Newmarket Ghost Canal

Due to a lack of political foresight, the Newmarket Canal, constructed in the early 1900s, has more than 100 years later, transformed into a nature trail with clearly visible monuments of a failed government venture.

Walk or bike on the Nokiidaa Trail as it parallels the Holland River. Stop at the abandoned canal locks and imagine what it would look like today to have boaters enter Newmarket from the Trent Severn Waterway.

The 16 km long canal route was intended to link Newmarket to the Trent Severn Canal by way of the East Holland River and Lake Simcoe. I explored a 6 km section of the canal locks, a swing bridge, a reservoir and the filled in turning basin. Click here for the satellite map and zoom in for a closer look.

Construction of the canal finally began in earnest in 1908 after much stalling and debate from political influencers of the day. The Trent Severn Canal was nearing completion and had already been rendered of little use for commercial transport. The railway system had gained greater reach by continually building out supporting infrastructure and improving reliability for the movement of goods and people.

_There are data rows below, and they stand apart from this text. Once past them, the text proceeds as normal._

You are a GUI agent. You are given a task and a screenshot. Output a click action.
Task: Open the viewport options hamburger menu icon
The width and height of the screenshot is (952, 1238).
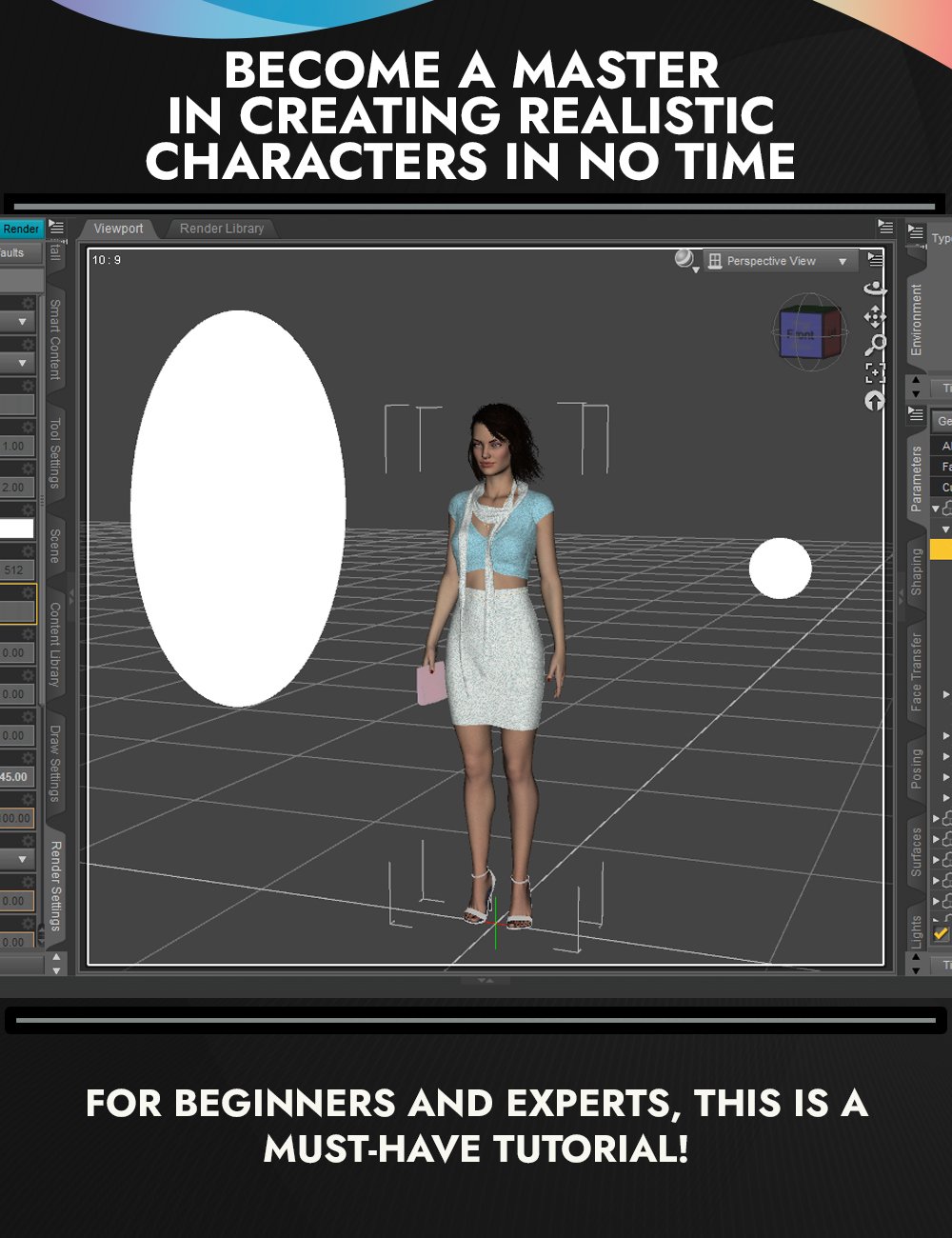click(x=874, y=261)
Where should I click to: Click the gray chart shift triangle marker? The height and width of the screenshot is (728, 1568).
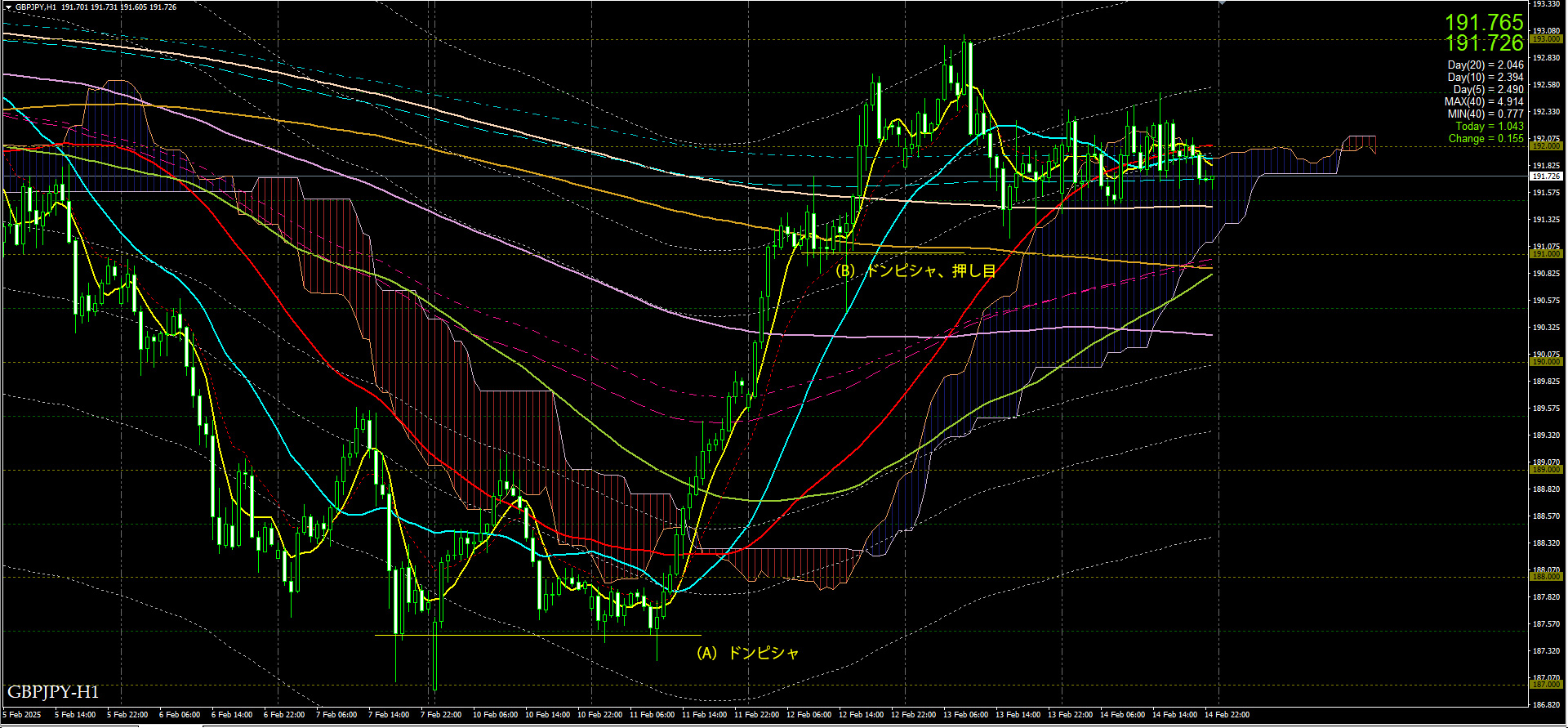click(1222, 3)
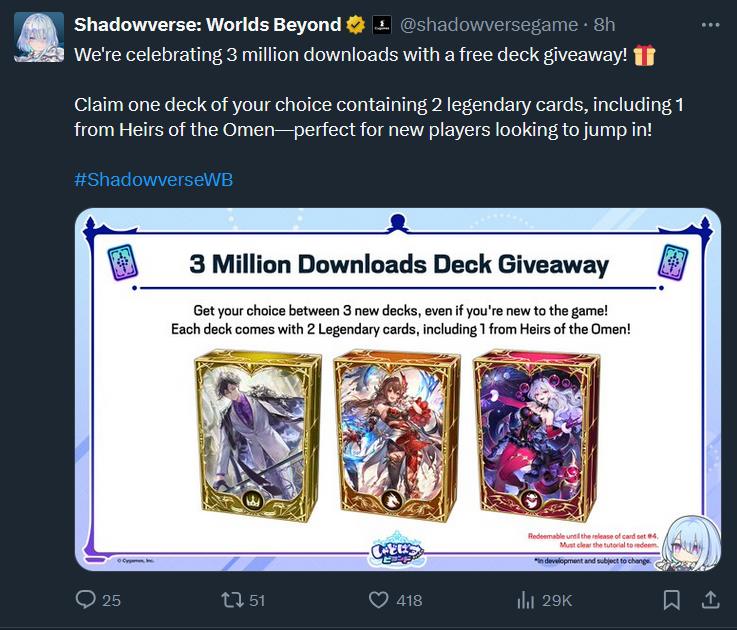The width and height of the screenshot is (737, 630).
Task: Open the reply comment icon
Action: click(x=86, y=599)
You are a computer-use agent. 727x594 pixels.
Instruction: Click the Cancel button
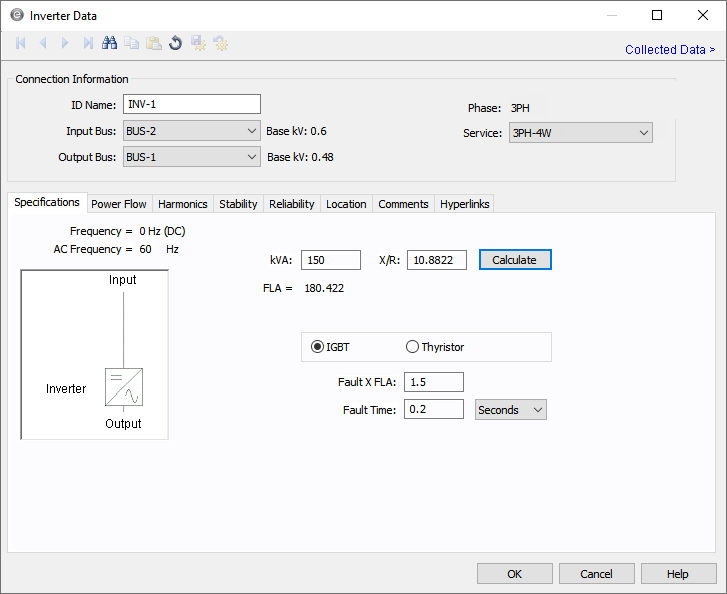(596, 574)
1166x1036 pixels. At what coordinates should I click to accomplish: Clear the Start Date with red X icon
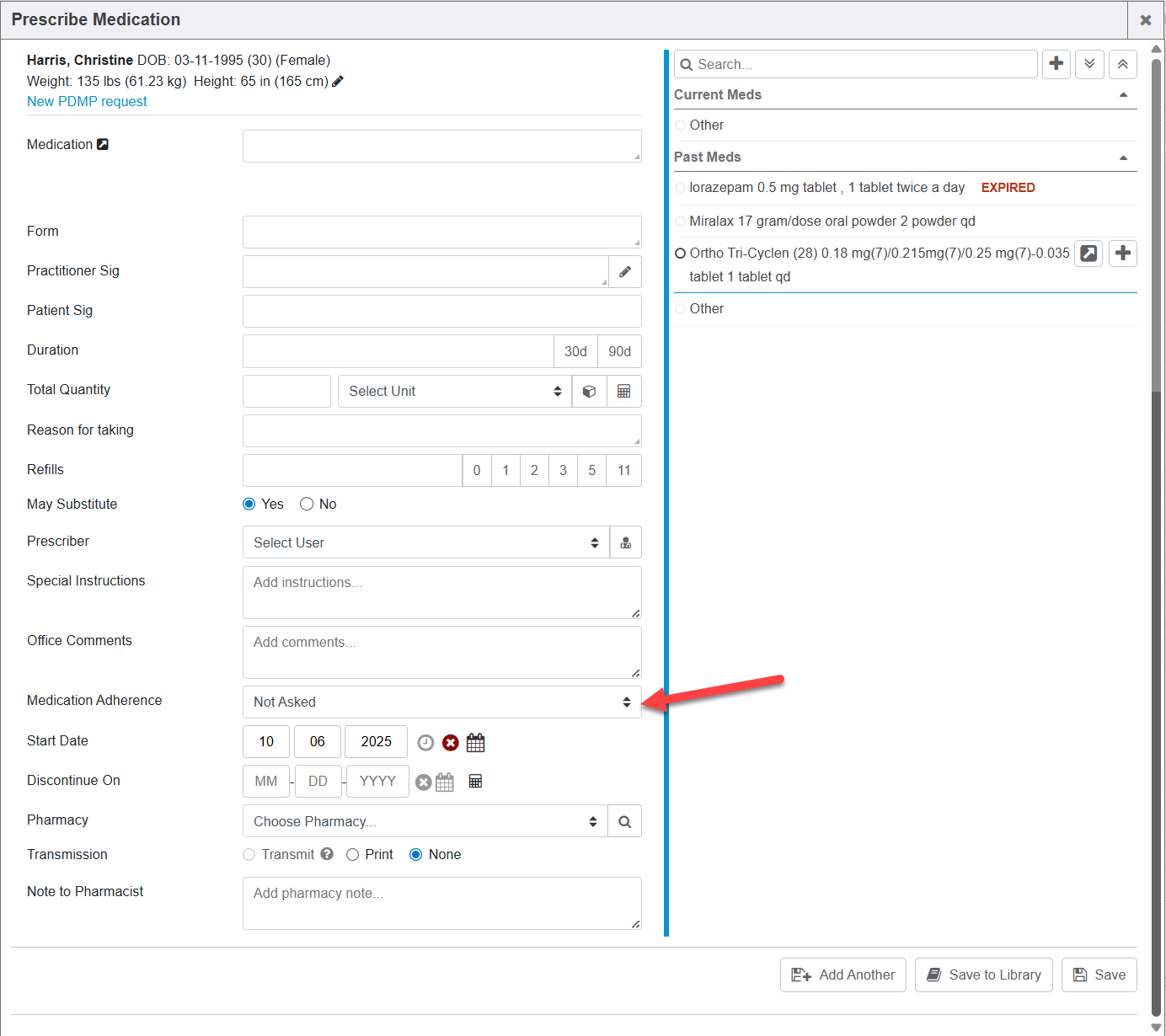click(x=451, y=743)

Before and during construction, survey after survey indicated practical use of the canal would be unsustainable. There would not be enough water to fill the canal for a full season of operation because water feeding into the head of the Holland River would be in short supply. There was doubt sufficient business existed to justify the cost of a dead-end canal. An established train line already ran parallel to the Holland River since the mid 1800’s. Regardless, proponents of the project lead by the dominant Liberal member William Mulock pressed forward with immense support from Liberal party leader Wilfrid Laurier. Locals and media commonly referred to the patronage venture as Mulock’s Madness.

Nonetheless despite the folly, many in Newmarket and vicinity benefitted by way of employment and support for local businesses as the result of William Mulock’s strong willed commitment to the construction of the canal.

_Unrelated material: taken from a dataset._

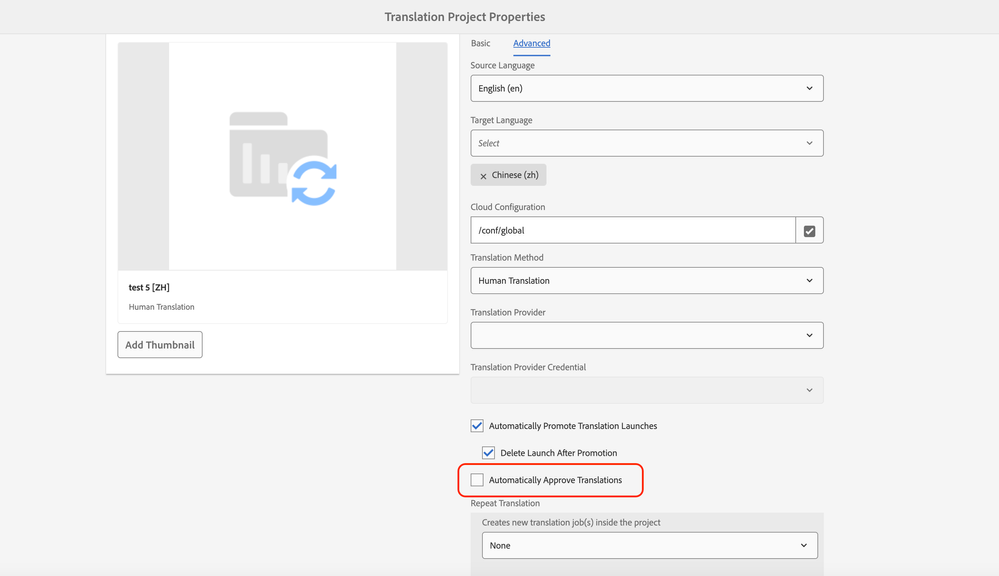Click the test 5 [ZH] project title
The image size is (999, 576).
(x=149, y=288)
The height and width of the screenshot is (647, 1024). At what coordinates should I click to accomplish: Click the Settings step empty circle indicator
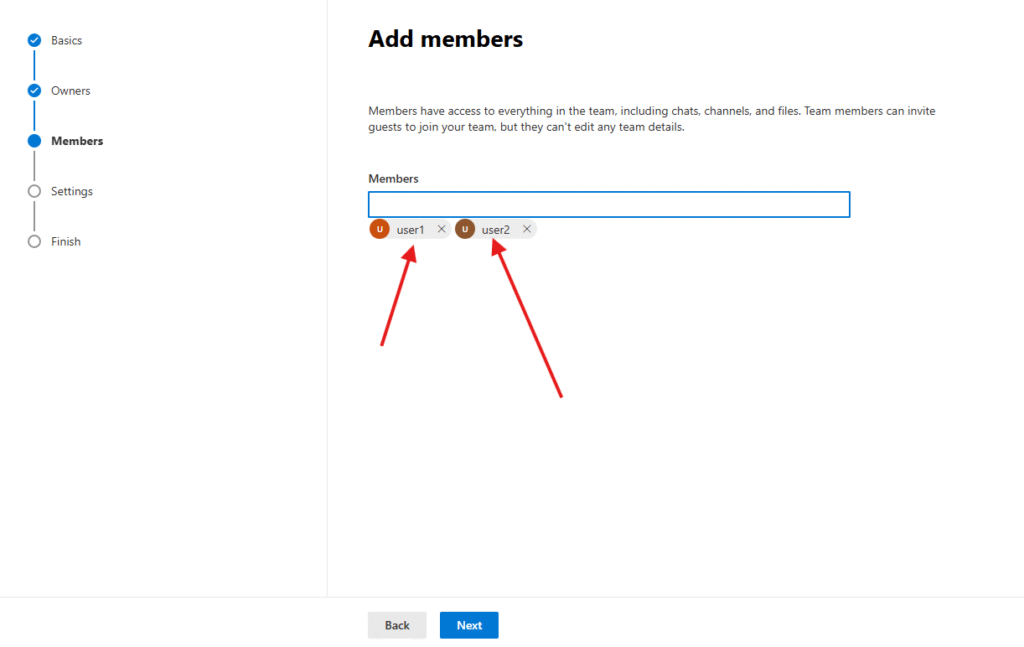coord(34,191)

“Canals, as a successful and necessary means of transport, have outlived their usefulness;”

Chief engineer, Silas Seymour, September 1883. (1)

The election of the Conservative government lead by Robert Borden in 1911 brought an end to the near 85% complete Newmarket Canal.  

Make no mistake in believing this “late to the party” canal project was an isolated case of political discourse. During the 41-year (1879-1920) construction timeline of the Trent Severn Canal, just as it continues today, political agendas and axe grinding were behind almost every decision.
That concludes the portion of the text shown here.